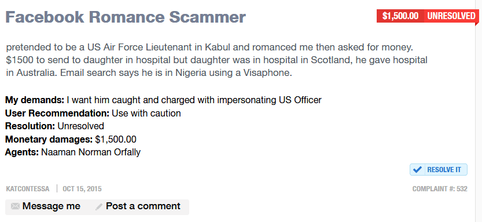Click the vertical scrollbar at right edge
This screenshot has width=482, height=222.
tap(479, 111)
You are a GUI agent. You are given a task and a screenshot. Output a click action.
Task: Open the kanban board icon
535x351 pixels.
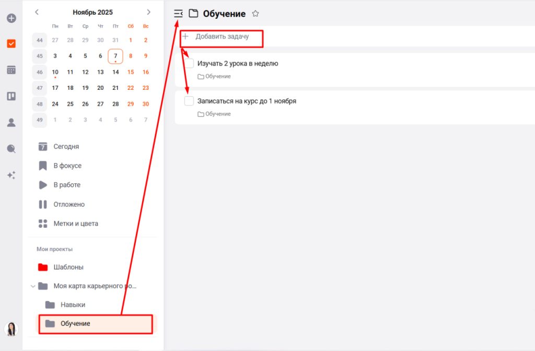pos(11,96)
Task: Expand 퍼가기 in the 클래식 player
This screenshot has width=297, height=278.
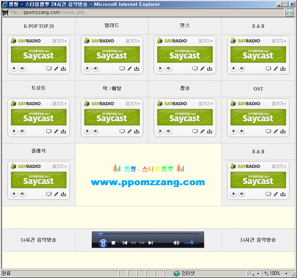Action: pyautogui.click(x=59, y=166)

────────

EXERCISE
Leave every picture out and retype exactly the lines of the records above from the one holding "You are a GUI" through the last, both ends included and nothing besides.

THE COMPLETED TASK
You are a GUI agent. You are given a task and a screenshot. Output a click action.
Task: Open the kanban board icon
535x351 pixels.
pos(11,96)
Task: Expand 퍼가기 in the 클래식 player
This screenshot has width=297, height=278.
Action: pyautogui.click(x=59, y=166)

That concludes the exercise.